Is the international beauty contest of natural and historical wonders also becoming an international platform for moral redress against the crimes of others? Is Heritage itself being redefined?
From China Radio International (crienglish.com)
|2010-07-15 10:38:27 CRIENGLISH.com Web Editor: Zhang Xu|
China wants to turn the ruins of Unit 731, a camp where the Japanese Army conducted grisly human experiments as part of its germ warfare program, into a UNESCO World Cultural Heritage Site. However, the application has aroused debate in China, the China Business Times reports.
According to the report, Unit 731 was based in the Pingfang District of Harbin in northeast China’s Heilongjiang province, and the use of its biological weapons during World War II resulted in possibly as many as 200,000 deaths of military personnel and civilians in China. The authorities of Pingfang District plan to triple the size of its Unit 731 memorial and turn it into a park to be registered as a World Heritage Site.

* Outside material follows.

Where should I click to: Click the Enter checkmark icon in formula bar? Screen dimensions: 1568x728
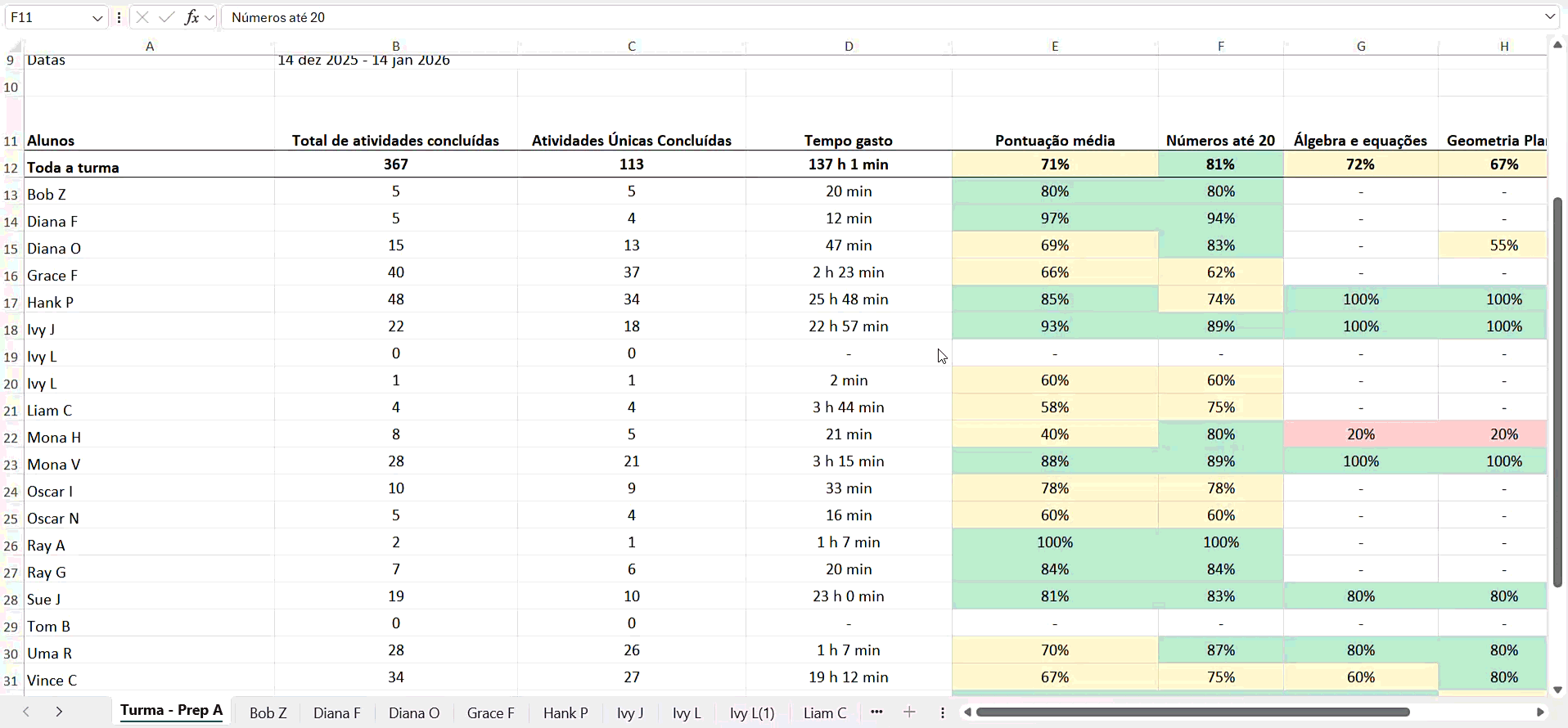pos(167,17)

”]The report noted that the ruins still fall short in several key requirements for the Convention Concerning the Protection of World Cultural and Natural Heritage, and local authorities are stepping up efforts to meet the requirements.

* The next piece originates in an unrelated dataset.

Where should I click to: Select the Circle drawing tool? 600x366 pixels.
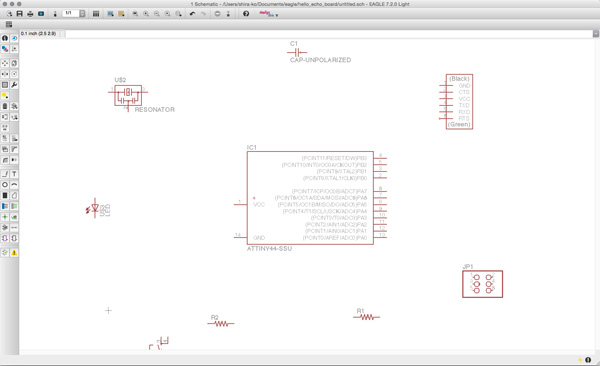click(x=5, y=185)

Jin Chenmin, an expert on modern history, told the newspaper that the Unit 731 ruins should become a base for worldwide anti-fascist education.
“The ruins meet the list’s criteria, as it is associated with events of outstanding universal significance, just as Auschwitz in Poland and the Hiroshima Peace Memorial in Japan are on the World Heritage Site list. As the world’s largest germ warfare program site, Unit 731 should also qualify since the remaining ruins can serve as a reminder of the horrible atrocities Japanese troops committed in China” Jin said.

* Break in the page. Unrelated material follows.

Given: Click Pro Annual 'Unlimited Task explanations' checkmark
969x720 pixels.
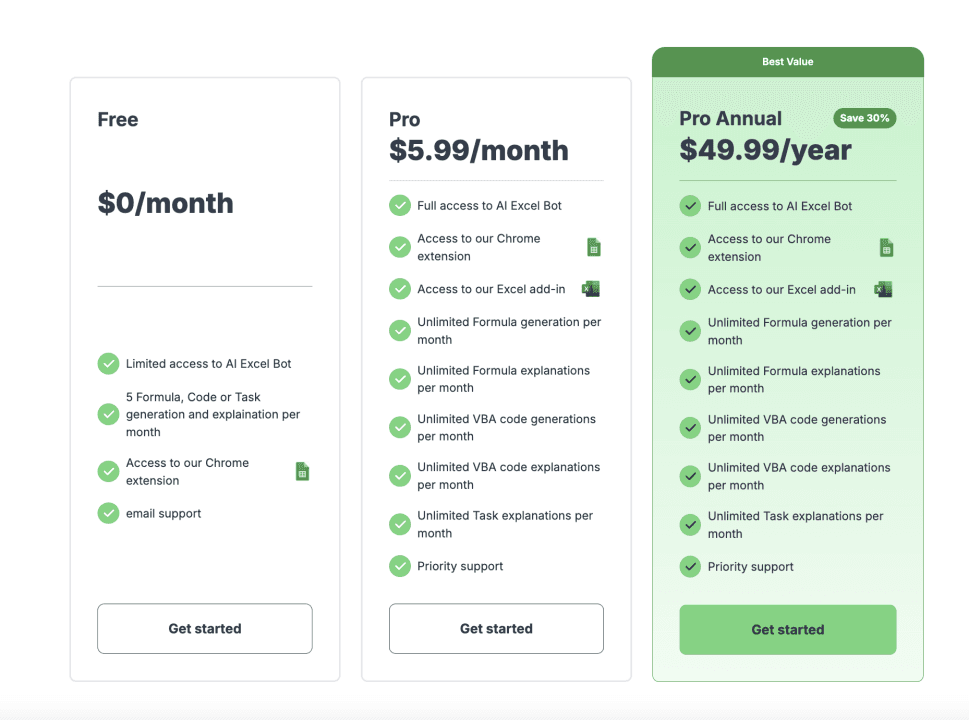Looking at the screenshot, I should (x=690, y=525).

However, a news commentator named Yan Yang disagreed with the application, considering the Unit 731 ruins as an evil legacy.
“The Unit 731 ruins reflect bloody culture and it is not proper to list it as World Heritage.” Yan said.
The report also said that some experts thought that the local authorities’ main motive in applying may be the tourism and economic effects of becoming a World Heritage Site.